-- The task --
Find how many lines of the records hold the string "right" and reply with only that total.

-- Records supplied --

───

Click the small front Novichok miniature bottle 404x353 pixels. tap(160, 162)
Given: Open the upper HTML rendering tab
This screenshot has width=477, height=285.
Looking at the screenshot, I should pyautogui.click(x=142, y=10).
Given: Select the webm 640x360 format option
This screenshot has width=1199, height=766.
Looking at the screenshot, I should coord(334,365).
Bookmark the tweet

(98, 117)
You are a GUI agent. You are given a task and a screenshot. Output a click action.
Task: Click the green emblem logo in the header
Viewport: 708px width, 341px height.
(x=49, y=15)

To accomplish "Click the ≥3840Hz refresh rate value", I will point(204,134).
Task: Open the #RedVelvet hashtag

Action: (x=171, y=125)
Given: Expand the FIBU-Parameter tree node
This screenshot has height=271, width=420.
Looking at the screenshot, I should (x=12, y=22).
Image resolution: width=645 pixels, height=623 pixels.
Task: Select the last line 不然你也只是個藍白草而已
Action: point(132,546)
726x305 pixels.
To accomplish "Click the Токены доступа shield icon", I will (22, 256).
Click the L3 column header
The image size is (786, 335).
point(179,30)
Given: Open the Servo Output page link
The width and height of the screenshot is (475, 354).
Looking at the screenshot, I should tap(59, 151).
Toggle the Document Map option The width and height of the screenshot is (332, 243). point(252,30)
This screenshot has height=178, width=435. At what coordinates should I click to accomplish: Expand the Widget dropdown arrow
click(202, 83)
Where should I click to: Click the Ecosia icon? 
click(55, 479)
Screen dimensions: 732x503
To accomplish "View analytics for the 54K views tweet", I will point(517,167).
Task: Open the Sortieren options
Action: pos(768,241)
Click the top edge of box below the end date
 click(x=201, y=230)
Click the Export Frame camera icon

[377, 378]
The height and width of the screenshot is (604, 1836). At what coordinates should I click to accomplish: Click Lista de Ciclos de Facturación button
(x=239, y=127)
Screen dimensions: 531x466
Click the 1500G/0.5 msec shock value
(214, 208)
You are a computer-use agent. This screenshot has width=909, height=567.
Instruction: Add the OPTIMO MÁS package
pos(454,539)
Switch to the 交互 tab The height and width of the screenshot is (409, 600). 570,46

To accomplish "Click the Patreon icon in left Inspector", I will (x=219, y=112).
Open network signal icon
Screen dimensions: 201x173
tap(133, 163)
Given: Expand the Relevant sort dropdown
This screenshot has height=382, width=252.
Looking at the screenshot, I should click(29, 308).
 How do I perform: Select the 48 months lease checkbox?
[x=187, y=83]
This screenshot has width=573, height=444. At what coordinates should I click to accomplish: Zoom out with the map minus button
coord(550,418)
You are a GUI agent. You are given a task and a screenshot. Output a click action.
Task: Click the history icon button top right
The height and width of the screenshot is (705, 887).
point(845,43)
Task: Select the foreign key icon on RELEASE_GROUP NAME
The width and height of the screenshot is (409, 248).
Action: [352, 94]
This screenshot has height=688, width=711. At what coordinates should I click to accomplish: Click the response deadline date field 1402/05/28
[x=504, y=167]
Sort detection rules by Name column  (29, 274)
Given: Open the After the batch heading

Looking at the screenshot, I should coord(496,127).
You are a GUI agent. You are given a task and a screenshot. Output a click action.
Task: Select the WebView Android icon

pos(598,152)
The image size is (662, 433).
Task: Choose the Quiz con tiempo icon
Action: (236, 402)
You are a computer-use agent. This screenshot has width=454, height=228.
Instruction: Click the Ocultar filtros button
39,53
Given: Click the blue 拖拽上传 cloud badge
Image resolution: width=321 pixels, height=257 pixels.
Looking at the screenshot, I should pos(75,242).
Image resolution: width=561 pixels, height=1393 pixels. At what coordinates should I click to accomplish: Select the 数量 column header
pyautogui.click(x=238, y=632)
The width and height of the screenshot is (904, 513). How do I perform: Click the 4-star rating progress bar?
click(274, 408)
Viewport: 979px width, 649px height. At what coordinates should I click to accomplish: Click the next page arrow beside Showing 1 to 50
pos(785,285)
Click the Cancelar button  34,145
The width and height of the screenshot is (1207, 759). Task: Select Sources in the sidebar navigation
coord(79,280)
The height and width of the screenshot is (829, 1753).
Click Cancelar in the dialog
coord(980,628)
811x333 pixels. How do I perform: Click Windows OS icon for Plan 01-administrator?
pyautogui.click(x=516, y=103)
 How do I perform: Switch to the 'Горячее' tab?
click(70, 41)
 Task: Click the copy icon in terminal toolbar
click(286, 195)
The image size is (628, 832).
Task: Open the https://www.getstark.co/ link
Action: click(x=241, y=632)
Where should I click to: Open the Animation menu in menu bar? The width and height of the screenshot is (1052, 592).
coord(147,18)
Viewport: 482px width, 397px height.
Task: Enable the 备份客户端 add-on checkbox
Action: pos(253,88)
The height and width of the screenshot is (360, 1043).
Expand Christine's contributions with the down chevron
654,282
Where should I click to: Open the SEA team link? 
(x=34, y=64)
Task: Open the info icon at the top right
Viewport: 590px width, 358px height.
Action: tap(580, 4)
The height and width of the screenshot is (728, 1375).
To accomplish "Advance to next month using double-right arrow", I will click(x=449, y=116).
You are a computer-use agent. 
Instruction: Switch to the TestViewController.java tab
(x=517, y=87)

───

-- Solution to this problem --
3